MicroRNA-451通过心肌自噬调控心肌重构的功能和机制研究

Basal autophagy plays a critical role in maintaining cardiac homeostasis and dysfunctional autophagy induces cardiac remodeling. It is remained to be clarified how cardiac autophagy is regulated in both physiological and pathological conditions. Our previous study found that miR-451 was significantly down-regulated in the myocardium of patients with hypertrophic cardiomyopathy. In vitro studies showed that miR-451 might regulate cardiac autophagy and cardiac remodeling. In the present project: 1) In order to evaluated the roles of miR-451 in the regulation of cardiac autophagy and cardiac remodeling, we will generate miR-451 knockout mice and cardiac-specific transgenic mice to observe the effect of depletion and overexpression of miR-451 on cardiac autophagy and cardiac remodeling in vivo. Furthermore, mice models with cardiac remodeling induced by pressure-overload will be generated based on the genetic modified mice, to investigate whether intervention on miR-451 can inhibit cardiac remodeling and autophagic dysfunction. 2) In order to reveal the role of cardiac autophagy in the miR-451-induced cardiac remodeling, we will rescue the dysfunction of autophagy with drugs in the above mice models or in cultured neonatal rat cardiomyocytes with miR-451 knockdown or overexpression, to measure whether cardiac remodeling can be antagonized both in vivo and in vitro. 3) Our previous study indicated that TSC1 was a novel target of miR-451. TSC1 is a known regulator of autophagy by interacting with RHEB and thereby regulating the activity of mTORC1. In the present project, we will knockdown TSC1 and express active RHEB in cultured cardiomyocytes with miR-451 knockdown, to test whether they can abolish the dysfunction of autophagy and cardiac remodeling induced by miR-knockdown. Through the present project, we hope to clarify the roles of miR-451 in cardiac autophagy and cardiac remodeling, and get a deep insight on how microRNAs contribute to the maintaining of cardiac autophagic homeostasis.
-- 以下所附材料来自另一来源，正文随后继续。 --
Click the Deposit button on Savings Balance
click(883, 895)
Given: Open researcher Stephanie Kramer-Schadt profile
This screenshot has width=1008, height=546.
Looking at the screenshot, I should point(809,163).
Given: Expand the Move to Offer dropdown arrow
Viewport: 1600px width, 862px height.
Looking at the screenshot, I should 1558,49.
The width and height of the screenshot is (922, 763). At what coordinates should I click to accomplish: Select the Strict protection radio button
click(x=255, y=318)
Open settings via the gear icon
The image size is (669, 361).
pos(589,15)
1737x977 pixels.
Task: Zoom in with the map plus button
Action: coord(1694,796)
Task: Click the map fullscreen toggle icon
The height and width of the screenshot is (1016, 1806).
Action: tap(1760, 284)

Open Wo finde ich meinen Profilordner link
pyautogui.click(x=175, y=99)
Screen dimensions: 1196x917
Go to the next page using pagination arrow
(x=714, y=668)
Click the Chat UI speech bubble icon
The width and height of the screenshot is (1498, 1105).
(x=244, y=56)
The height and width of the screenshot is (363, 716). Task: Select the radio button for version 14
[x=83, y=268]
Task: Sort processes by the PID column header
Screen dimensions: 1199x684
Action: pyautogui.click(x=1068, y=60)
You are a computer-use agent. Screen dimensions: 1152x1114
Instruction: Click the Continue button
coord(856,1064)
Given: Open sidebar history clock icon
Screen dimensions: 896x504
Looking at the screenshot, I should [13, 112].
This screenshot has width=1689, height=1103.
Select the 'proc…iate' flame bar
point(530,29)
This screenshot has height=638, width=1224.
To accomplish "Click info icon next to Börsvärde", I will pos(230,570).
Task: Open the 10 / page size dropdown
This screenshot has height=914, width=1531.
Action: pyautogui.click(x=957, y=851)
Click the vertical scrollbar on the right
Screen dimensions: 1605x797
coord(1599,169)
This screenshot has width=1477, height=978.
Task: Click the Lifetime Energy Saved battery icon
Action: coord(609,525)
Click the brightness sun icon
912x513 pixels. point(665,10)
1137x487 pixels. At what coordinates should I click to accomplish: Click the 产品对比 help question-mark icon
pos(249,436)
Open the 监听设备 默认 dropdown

心肌自噬紊乱会导致心肌重构，但其发生机制尚不清楚。我们前期研究发现miR-451在患者肥厚心肌中显著降低，体外实验显示miR-451参与调控心肌重构和心肌自噬。本课题中，1）我们将构建miR-451敲除和心肌特异转基因小鼠，建立压力超负荷诱导的心肌重构模型，体内实验明确miR-451对心肌自噬和心肌重构的调控作用；2）在上述小鼠模型中以及敲低或过表达miR-451的心肌细胞中，药物干预逆向改变心肌自噬，观察能否对抗miR-451的调控，明确心肌自噬在miR-451诱导心肌重构中的作用； 3）通过逆向干预TSC1、RHEB等我们前期发现的miR-451靶基因及其通路关键因子，明确TSC1/RHEB/mTOR是否为miR-451调控心肌自噬和心肌重构的主要信号转导通路。我们期望通过本研究，为解开心肌自噬调控机制提供新视角，并为干预心肌重构提供新的潜在靶点。

心衰是各种心血管疾病的终末表现，也是心血管疾病致死致残的最主要原因。心肌重构是心衰发生的先决条件，延缓和阻断心肌重构过程可以治疗心衰。但由于心肌重构机制复杂，我们对其机制理解尚不充分，仍缺少特异有效的干预手段。MicroRNA是具有重要生物学功能的非编码RNA，在疾病发生发展中具有重要作用。本课题发现miR-451在肥厚心肌中显著下调，体外实验发现miR-451可以调控心肌细胞肥大，进一步研究发现可能与心肌自噬和凋亡相关。在miR-451敲除大鼠模型中，阿霉素诱导的心衰被抑制，并加剧了AngII诱导的心肌肥厚。我们的结果提示miR-451是心肌重构调控因子，miR-451下调能够促进代偿性心肌肥厚，保障机体对心脏功能需求，延缓心衰。